## Ejercicios propuestos
1/ Indica si cada afirmación concuerda con el texto fuente y respalda cada respuesta con una cita textual. (a) El periodo tratado va de 1986, en Chihuahua, a un documento de 2000. (b) El papel social de la Iglesia se divide en tres etapas. (c) La expresión "un rincón jurídico oscuro" se atribuye a Juan Pablo II.
2/ Responde con base en el texto fuente:
(a) ¿En qué elecciones de 1986 comienza el periodo que aborda la segunda parte del libro?
(b) ¿Qué papa se menciona?
(c) ¿De qué buscó sacudirse la Iglesia en los años ochenta?
3/ Transcribe sin cambios el fragmento del texto fuente que empieza en "AR: En la segunda" y sigue hasta "el proceso democratizador?".

## Texto fuente
AR: En la segunda parte del libro
se aborda la actuación de la Iglesia católica en la política nacional desde
1986 en las elecciones de gobernador en Chihuahua hasta la actualidad. ¿Cuál ha
sido su papel en el proceso democratizador?
BB:
Estamos hablando de un periodo muy largo: desde Chihuahua en 1986, hasta el
documento Del encuentro con Jesucristo y
la solidaridad con todos, que fue en 2000. Yo divido en dos etapas el papel
social de la Iglesia. En una de ellas, sobre todo en los años ochenta, la
Iglesia, con la presencia del papa Juan Pablo II, buscó sacudirse la tutela que
había tenido el Estado. Éste la había sometido, en cierto sentido puesto a la
Iglesia en “un rincón jurídico oscuro”, como decía Ernesto Corripio Ahumada. A
partir de ese momento lo que el papa cuestionó fueron esos arreglos oscuros en
donde la Iglesia tenía un perfil muy bajo, sin influencia ni luminosidad, y no
era un actor como tal.

## Conjunto de datos
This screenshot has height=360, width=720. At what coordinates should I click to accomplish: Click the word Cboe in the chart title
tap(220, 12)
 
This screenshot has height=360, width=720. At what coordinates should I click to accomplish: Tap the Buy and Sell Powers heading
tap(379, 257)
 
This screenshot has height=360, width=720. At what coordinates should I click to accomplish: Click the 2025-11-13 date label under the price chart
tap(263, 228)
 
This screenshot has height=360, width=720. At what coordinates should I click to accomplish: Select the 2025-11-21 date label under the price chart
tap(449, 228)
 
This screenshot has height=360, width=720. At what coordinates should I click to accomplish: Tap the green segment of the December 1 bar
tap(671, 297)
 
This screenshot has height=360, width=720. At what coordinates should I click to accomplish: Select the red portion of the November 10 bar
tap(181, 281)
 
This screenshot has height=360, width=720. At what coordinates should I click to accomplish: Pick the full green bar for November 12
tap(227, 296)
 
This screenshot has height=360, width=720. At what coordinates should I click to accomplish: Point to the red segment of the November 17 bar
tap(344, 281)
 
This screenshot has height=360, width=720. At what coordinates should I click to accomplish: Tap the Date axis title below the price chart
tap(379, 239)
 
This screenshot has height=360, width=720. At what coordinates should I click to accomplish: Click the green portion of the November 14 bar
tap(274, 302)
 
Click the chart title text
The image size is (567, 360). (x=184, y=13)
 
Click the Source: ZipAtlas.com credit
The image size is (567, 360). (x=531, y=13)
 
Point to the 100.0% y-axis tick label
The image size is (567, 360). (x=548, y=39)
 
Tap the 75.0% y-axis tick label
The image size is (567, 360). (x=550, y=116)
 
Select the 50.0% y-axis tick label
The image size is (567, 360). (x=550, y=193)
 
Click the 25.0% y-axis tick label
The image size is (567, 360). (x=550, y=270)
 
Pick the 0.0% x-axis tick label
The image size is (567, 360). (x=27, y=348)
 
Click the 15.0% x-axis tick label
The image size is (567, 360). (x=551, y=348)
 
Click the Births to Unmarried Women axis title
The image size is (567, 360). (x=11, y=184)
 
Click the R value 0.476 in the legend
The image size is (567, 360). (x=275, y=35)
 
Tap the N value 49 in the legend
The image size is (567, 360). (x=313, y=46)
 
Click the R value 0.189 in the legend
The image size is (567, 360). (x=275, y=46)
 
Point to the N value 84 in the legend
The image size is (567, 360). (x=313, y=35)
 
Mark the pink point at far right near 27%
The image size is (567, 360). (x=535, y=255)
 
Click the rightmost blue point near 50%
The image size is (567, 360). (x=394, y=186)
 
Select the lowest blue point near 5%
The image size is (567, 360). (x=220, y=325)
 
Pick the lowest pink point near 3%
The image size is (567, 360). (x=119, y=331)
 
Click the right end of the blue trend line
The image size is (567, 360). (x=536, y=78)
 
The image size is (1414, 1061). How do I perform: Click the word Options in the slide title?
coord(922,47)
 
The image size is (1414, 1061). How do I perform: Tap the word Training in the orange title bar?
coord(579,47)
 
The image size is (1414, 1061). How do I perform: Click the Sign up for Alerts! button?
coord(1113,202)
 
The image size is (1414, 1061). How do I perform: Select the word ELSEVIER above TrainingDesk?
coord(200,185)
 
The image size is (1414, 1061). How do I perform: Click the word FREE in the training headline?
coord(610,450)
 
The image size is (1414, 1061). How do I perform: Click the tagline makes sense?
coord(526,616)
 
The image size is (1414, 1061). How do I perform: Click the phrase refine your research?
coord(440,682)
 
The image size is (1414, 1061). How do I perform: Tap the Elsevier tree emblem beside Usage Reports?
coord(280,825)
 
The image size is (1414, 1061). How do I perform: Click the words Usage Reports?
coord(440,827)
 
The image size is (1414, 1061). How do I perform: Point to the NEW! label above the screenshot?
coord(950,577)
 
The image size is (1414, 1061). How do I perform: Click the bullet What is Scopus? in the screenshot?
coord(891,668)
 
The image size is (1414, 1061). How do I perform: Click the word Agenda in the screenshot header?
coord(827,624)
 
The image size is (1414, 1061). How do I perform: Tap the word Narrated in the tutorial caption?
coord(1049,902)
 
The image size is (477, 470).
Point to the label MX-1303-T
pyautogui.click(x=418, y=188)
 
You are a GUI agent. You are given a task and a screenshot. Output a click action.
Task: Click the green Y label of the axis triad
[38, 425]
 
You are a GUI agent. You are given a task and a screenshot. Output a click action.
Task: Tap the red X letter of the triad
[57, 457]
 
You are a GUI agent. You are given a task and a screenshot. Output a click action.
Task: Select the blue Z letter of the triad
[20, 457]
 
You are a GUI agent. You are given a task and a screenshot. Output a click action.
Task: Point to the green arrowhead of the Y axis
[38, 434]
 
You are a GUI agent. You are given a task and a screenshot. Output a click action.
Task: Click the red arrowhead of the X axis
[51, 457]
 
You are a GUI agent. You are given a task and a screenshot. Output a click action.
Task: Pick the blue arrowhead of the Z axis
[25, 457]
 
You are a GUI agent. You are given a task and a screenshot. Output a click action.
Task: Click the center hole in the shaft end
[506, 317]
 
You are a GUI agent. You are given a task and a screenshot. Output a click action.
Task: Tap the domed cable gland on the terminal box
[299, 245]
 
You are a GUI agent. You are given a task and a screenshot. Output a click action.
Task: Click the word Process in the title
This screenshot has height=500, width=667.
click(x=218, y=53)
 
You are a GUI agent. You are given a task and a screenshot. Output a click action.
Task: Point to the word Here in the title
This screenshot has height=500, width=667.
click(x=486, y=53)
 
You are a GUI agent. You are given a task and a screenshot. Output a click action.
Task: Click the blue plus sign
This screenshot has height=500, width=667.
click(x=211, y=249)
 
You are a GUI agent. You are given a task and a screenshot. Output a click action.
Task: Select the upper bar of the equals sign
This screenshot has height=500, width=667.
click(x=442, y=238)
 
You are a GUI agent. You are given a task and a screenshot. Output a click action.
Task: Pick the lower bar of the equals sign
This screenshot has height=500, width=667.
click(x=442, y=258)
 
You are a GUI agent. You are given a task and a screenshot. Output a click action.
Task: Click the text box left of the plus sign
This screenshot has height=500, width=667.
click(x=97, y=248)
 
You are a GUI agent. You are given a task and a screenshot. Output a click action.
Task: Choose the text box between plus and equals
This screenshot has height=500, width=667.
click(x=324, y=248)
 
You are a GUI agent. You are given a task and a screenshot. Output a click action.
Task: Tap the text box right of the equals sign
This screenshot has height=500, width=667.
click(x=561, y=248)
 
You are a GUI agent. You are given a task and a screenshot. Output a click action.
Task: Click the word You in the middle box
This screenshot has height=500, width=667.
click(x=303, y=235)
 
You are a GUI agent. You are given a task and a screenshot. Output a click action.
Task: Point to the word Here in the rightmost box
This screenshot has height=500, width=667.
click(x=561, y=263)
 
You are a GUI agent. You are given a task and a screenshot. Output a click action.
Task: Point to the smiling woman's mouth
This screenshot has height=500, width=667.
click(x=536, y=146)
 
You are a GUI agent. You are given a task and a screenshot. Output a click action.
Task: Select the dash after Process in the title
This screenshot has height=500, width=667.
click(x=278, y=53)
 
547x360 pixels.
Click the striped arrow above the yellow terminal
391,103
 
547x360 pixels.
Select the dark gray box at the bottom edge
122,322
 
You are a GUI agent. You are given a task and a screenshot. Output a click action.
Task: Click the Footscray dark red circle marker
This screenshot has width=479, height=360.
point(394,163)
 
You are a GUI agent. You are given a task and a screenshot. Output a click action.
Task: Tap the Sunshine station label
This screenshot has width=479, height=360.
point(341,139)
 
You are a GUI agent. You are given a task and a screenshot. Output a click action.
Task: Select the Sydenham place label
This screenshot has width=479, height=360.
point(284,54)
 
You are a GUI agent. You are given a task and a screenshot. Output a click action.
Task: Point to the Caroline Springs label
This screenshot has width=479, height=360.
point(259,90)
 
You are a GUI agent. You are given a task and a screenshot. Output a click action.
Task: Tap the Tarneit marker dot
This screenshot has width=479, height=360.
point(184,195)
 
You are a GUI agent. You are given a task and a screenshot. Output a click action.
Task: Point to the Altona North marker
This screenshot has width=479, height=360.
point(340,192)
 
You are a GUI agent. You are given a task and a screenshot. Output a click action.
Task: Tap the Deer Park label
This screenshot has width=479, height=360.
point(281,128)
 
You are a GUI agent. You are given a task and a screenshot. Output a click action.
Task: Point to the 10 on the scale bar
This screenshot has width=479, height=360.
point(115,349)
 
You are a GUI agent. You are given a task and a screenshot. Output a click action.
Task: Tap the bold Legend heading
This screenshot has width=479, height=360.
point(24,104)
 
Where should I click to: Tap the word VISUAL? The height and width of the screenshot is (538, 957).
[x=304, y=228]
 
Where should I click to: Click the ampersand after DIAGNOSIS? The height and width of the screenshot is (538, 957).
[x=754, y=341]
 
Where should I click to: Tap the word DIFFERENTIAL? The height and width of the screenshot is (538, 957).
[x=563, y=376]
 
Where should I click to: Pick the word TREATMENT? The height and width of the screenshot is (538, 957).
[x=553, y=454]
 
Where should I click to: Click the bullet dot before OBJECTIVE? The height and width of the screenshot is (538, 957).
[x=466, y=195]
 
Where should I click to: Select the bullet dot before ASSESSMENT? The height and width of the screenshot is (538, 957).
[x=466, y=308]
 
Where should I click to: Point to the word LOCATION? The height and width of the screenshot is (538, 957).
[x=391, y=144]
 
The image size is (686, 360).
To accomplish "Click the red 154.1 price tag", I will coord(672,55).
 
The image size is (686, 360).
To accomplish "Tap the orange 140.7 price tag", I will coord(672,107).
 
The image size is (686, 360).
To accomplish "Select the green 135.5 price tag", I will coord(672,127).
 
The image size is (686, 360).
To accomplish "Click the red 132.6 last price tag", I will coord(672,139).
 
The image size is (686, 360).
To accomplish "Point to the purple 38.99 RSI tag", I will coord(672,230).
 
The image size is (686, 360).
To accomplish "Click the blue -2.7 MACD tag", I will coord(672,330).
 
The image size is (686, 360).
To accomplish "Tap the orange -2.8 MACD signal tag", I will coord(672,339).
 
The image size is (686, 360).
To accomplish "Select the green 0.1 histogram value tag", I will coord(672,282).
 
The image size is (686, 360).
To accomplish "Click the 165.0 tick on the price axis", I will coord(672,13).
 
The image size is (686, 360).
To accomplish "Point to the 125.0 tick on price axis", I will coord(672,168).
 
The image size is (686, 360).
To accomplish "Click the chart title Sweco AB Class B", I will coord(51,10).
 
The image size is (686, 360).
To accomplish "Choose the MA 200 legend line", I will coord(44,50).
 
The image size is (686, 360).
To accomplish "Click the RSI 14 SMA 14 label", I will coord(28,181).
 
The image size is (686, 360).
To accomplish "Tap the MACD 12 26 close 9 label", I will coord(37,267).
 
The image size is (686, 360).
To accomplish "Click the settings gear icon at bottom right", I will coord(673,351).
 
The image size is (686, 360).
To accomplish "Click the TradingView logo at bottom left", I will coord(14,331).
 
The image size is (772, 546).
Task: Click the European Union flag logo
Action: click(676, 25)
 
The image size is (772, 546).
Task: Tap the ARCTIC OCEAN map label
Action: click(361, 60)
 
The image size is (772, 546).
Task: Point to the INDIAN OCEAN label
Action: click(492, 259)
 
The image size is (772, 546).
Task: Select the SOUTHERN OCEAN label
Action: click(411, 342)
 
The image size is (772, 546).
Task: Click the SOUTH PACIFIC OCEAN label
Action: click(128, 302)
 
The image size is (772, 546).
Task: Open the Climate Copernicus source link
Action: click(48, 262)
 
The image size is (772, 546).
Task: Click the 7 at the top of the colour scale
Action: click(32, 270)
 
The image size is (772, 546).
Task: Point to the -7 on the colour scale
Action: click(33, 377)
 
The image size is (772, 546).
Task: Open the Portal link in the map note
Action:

## Lista de soluciones
1/
(a) Sí: "desde Chihuahua en 1986, hasta el documento Del encuentro con Jesucristo y la solidaridad con todos, que fue en 2000".
(b) No: "Yo divido en dos etapas el papel social de la Iglesia".
(c) No: "como decía Ernesto Corripio Ahumada".

2/
(a) En las elecciones de gobernador en Chihuahua.
(b) Juan Pablo II.
(c) De la tutela que había tenido el Estado.

3/
AR: En la segunda parte del libro
se aborda la actuación de la Iglesia católica en la política nacional desde
1986 en las elecciones de gobernador en Chihuahua hasta la actualidad. ¿Cuál ha
sido su papel en el proceso democratizador?